### WHAT THE EXERCISE ASKS
All that should come back is the lines of the data below from the one containing "This screenshot has height=1344, width=896." to the one containing "Task: Click the Lidl logo", inclusive, exactly as they stand.

*** GIVEN RECORDS Section Begins ***

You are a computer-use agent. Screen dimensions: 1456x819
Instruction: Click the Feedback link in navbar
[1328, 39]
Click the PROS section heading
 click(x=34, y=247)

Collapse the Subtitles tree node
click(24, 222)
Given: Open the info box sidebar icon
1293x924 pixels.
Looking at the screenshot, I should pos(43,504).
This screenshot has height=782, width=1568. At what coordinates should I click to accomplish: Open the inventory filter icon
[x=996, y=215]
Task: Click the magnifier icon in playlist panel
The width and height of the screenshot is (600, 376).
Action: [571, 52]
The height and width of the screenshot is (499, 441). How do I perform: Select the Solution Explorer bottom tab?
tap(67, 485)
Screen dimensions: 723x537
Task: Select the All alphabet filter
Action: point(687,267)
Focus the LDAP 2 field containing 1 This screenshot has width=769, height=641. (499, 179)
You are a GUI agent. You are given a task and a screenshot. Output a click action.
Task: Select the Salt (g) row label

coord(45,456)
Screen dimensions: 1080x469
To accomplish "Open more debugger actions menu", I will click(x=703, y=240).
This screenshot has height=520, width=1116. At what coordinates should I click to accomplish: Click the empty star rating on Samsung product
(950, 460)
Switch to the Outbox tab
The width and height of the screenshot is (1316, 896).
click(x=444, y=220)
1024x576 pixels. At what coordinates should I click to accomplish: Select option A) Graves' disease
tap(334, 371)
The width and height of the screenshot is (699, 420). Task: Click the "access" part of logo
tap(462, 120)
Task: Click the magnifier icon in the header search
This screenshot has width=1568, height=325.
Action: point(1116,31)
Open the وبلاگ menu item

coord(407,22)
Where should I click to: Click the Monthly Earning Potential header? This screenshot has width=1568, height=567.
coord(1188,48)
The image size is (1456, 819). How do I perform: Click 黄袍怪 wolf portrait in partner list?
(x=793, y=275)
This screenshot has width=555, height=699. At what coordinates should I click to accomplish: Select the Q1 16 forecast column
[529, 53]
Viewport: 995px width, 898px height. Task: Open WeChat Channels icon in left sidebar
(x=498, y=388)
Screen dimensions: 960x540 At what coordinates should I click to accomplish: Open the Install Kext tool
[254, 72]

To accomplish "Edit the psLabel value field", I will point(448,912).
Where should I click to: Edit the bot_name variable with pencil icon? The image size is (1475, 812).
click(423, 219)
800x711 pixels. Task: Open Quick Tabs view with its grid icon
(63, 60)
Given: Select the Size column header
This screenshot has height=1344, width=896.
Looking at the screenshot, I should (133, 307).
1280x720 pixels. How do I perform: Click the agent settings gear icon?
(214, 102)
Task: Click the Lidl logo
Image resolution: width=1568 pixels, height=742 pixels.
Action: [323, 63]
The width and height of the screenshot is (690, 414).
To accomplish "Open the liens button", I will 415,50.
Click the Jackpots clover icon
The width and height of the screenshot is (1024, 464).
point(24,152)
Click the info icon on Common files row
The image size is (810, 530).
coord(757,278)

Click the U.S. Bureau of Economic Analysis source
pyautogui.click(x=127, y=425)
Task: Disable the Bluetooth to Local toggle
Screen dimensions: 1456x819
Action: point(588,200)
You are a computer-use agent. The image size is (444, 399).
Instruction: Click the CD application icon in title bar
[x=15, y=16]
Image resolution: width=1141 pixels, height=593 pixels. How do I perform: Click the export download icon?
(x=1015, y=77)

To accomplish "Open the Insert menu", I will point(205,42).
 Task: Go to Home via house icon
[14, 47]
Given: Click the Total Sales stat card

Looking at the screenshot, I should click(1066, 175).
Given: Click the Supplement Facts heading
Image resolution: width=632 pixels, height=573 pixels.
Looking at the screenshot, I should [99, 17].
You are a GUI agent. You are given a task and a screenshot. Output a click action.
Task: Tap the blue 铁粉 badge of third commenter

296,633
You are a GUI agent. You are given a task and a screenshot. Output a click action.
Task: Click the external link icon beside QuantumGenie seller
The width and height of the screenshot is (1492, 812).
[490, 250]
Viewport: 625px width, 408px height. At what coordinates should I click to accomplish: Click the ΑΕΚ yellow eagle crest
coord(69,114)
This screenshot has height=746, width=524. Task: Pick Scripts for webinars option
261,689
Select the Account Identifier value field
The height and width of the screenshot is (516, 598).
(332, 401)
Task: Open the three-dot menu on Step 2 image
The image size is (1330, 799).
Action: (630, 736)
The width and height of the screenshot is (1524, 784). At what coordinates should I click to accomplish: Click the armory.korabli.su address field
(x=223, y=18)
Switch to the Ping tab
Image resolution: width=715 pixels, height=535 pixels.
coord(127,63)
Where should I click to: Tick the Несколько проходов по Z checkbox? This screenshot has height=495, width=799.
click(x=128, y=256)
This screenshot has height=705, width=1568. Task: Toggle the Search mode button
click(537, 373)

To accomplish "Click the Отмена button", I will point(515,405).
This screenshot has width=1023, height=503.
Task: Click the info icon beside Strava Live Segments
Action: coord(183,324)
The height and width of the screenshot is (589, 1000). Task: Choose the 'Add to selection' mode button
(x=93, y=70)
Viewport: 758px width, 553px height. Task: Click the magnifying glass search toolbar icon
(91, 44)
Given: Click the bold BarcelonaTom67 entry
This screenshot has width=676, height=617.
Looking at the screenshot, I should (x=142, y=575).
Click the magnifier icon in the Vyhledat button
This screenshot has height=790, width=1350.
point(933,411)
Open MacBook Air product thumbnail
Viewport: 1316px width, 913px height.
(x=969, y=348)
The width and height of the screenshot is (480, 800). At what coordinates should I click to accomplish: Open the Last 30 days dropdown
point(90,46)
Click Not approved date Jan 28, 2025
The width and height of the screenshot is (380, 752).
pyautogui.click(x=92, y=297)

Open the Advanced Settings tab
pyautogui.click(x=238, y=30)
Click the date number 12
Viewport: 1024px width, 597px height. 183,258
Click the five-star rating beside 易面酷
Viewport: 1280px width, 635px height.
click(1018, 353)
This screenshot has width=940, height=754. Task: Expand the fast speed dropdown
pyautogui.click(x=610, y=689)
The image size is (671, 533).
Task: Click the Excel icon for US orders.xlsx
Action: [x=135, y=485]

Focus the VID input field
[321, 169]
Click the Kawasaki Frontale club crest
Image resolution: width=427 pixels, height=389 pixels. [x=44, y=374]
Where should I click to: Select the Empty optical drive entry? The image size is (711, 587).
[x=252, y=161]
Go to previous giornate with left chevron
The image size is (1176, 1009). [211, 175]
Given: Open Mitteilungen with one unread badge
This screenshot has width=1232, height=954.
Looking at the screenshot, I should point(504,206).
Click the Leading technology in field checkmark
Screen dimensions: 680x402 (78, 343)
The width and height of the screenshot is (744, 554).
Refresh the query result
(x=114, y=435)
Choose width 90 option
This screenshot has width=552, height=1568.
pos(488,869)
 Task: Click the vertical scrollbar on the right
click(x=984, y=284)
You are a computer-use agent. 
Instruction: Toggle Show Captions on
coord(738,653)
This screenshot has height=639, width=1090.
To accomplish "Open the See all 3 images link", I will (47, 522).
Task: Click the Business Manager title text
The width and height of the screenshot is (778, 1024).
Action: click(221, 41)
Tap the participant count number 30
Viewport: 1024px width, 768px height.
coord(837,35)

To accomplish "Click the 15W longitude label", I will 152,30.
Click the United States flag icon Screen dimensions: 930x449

*** GIVEN RECORDS Section Ends ***

### REPLY
This screenshot has height=1344, width=896.
Looking at the screenshot, I should (133, 307).
1280x720 pixels. How do I perform: Click the agent settings gear icon?
(214, 102)
Task: Click the Lidl logo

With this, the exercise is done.